Rounded or Streamlined Head? Bridging Concept Bottleneck Models and Attribute-Described Object Parts
Abstract
A faithful decision-making process requires models to ground human-understandable concepts both spatially (where they appear in the image) and causally (how they influence the prediction). Recent advances in Vision–Language Models (VLMs) enable concept-level alignment and have inspired Concept Bottleneck Models (CBMs), which explain predictions by mapping image representations to human-understandable concepts, allowing users to trace decisions through explicit semantic reasoning.
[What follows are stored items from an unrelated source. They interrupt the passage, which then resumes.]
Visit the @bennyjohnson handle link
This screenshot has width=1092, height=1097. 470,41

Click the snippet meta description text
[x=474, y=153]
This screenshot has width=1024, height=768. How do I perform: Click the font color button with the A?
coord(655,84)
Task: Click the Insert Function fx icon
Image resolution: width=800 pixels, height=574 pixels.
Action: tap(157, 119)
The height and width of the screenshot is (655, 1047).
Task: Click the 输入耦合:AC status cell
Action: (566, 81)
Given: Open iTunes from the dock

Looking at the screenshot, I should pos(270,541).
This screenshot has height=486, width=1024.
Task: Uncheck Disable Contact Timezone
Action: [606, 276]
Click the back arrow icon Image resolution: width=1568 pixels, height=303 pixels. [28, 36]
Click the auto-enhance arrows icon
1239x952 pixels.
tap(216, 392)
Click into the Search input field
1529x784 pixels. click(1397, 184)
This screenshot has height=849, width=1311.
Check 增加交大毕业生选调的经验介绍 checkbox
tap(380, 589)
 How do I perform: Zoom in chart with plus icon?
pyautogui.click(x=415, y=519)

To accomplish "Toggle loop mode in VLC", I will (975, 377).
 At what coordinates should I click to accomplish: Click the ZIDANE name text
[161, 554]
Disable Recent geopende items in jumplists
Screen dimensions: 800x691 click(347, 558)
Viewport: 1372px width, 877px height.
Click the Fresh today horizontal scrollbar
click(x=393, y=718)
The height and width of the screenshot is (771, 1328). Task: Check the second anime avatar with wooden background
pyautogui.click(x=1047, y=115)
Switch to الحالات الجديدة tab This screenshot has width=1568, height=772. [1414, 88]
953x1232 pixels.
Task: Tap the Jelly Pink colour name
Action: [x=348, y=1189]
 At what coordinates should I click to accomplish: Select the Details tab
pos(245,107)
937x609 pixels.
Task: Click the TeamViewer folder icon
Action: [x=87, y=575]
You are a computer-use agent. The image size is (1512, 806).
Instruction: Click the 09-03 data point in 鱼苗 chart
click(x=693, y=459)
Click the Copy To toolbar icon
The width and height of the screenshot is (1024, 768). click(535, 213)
However, existing CBMs suffer from two key inconsistencies. First, semantic inconsistency: VLMs often fail to localize fine-grained part–attribute concepts, producing noisy or incomplete masks. Second, object inconsistency: object-agnostic concepts such as "head: streamlined front profile" may describe multiple categories (e.g., fish or human); without enforcing object identity, non-targeted regions can introduce spurious evidence that corrupts the bottleneck representation. To address these challenges, we propose a new Object-Aware Concept Bottleneck Model (OA-CBM) that jointly enforces semantic- and object-level consistency. Specifically, (1) we redefine concepts as part–attribute pairs to enhance VLM robustness at the semantic level, and (2) introduce class-agnostic object clustering to suppress irrelevant visual evidence. We further annotate two grounding datasets with part–attribute descriptions and conduct extensive experiments. Results demonstrate that OA-CBM produces more faithful and robust explanations while maintaining competitive predictive performance.